#!/usr/bin/env python
"""Doxygen XML to SWIG docstring converter.

Converts Doxygen generated XML files into a file containing docstrings
that can be used by SWIG-1.3.x.  Note that you need to get SWIG
version > 1.3.23 or use Robin Dunn's docstring patch to be able to use
the resulting output.

Usage:

  doxy2swig.py input.xml output.i

input.xml is your doxygen generated XML file and output.i is where the
output will be written (the file will be clobbered).

"""

# This code is implemented using Mark Pilgrim's code as a guideline:
#   http://www.faqs.org/docs/diveintopython/kgp_divein.html
#
# Author: Prabhu Ramachandran
# License: BSD style


from xml.dom import minidom
import re
import textwrap
import sys
import os.path


def my_open_read(source):
    if hasattr(source, "read"):
        return source
    return open(source)


def my_open_write(dest):
    if hasattr(dest, "write"):
        return dest
    return open(dest, 'w')


class Doxy2SWIG(object):
    """Converts Doxygen generated XML files into a file containing
    docstrings that can be used by SWIG-1.3.x that have support for
    feature("docstring").  Once the data is parsed it is stored in
    self.pieces.
    """

    def __init__(self, src):
        """Initialize the instance given a source object (file or
        filename).

        """
        f = my_open_read(src)
        self.my_dir = os.path.dirname(f.name)
        self.xmldoc = minidom.parse(f).documentElement
        f.close()

        self.pieces = []
        self.pieces.append('\n// File: %s\n' %
                           os.path.basename(f.name))

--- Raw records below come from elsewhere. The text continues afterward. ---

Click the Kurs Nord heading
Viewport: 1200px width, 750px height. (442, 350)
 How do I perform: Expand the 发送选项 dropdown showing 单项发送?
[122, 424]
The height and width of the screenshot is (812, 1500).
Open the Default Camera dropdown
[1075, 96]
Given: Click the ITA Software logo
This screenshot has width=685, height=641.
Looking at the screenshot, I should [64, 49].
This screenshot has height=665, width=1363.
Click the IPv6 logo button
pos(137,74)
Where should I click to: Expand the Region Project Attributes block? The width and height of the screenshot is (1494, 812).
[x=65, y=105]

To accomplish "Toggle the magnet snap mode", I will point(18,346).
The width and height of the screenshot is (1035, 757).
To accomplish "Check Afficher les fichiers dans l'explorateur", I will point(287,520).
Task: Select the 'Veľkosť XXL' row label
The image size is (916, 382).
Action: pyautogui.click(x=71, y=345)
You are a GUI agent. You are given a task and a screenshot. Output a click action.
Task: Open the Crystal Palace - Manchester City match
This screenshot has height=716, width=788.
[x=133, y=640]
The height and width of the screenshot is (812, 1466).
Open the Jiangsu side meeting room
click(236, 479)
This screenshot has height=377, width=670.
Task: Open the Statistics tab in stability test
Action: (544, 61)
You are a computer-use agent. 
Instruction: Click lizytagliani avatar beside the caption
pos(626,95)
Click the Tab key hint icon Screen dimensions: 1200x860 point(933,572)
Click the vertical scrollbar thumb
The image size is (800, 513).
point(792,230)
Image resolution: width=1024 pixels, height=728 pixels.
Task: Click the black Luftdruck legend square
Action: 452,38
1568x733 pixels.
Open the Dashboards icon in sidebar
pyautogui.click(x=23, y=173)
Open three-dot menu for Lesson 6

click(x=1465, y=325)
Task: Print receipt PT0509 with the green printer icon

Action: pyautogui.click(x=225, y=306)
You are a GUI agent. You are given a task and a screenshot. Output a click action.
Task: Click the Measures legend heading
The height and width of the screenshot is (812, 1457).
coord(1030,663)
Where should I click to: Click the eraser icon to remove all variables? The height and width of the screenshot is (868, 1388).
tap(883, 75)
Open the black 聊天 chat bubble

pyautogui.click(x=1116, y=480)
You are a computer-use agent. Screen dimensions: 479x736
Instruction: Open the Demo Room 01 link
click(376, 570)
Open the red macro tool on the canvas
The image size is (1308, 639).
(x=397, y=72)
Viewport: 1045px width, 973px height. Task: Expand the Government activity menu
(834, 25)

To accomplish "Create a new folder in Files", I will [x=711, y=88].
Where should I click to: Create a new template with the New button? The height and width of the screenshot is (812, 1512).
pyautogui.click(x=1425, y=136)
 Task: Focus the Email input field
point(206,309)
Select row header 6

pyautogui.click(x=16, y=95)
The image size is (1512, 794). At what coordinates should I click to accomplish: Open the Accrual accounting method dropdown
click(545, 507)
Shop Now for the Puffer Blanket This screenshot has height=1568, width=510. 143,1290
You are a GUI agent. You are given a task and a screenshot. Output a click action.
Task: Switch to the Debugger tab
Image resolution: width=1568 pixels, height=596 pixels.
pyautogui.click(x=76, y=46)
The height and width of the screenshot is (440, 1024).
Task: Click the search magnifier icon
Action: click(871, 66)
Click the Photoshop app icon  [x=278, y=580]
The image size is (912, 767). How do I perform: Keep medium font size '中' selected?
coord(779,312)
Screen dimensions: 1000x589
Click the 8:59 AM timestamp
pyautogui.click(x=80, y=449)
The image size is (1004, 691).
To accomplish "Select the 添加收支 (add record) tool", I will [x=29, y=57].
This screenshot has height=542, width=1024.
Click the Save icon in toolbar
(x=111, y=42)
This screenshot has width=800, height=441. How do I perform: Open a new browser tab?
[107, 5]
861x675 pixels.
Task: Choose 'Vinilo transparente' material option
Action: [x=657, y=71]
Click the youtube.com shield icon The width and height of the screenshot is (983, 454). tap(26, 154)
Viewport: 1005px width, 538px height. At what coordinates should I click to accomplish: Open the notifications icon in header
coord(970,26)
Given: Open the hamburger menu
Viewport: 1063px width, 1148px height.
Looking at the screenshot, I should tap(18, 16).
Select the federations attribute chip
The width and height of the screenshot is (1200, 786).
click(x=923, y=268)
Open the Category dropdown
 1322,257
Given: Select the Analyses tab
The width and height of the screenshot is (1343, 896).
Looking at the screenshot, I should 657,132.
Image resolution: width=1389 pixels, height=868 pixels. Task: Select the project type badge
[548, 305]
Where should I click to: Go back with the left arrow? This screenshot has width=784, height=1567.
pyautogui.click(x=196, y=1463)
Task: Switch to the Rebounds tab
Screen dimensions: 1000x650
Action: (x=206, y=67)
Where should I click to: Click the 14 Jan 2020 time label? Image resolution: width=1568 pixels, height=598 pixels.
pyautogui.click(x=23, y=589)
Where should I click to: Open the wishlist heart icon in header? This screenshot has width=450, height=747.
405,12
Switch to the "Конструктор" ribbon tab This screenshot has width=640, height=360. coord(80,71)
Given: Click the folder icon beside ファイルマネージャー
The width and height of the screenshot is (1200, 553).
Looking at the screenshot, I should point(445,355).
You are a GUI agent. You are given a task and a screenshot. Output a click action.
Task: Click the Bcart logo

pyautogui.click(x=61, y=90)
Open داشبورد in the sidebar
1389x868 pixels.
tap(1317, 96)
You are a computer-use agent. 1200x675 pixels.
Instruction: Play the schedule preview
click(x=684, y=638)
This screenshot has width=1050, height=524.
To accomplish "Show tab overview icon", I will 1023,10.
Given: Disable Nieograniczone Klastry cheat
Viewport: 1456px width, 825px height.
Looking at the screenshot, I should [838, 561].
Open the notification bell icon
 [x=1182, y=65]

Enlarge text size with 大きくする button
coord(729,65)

        self.space_re = re.compile(r'\s+')
        self.lead_spc = re.compile(r'^(%feature\S+\s+\S+\s*?)"\s+(\S)')
        self.multi = 0
        self.ignores = ('inheritancegraph', 'param', 'listofallmembers',
                        'innerclass', 'name', 'declname', 'incdepgraph',
                        'invincdepgraph', 'programlisting', 'type',
                        'references', 'referencedby', 'location',
                        'collaborationgraph', 'reimplements',
                        'reimplementedby', 'derivedcompoundref',
                        'basecompoundref')
        # self.generics = []

    def generate(self):
        """Parses the file set in the initialization.  The resulting
        data is stored in `self.pieces`.

        """
        self.parse(self.xmldoc)

    def parse(self, node):
        """Parse a given node.  This function in turn calls the
        `parse_<nodeType>` functions which handle the respective
        nodes.

        """
        pm = getattr(self, "parse_%s" % node.__class__.__name__)
        pm(node)

    def parse_Document(self, node):
        self.parse(node.documentElement)

    def parse_Text(self, node):
        txt = node.data
        txt = txt.replace('\\', r'\\\\')
        txt = txt.replace('"', r'\"')
        # ignore pure whitespace
        m = self.space_re.match(txt)
        if m and len(m.group()) == len(txt):
            pass
        else:
            self.add_text(textwrap.fill(txt))

    def parse_Element(self, node):
        """Parse an `ELEMENT_NODE`.  This calls specific
        `do_<tagName>` handlers for different elements.  If no handler
        is available the `generic_parse` method is called.  All
        tagNames specified in `self.ignores` are simply ignored.
        """
        name = node.tagName
        ignores = self.ignores
        if name in ignores:
            return
        attr = "do_%s" % name
        if hasattr(self, attr):
            handlerMethod = getattr(self, attr)
            handlerMethod(node)
        else:
            self.generic_parse(node)
            # if name not in self.generics: self.generics.append(name)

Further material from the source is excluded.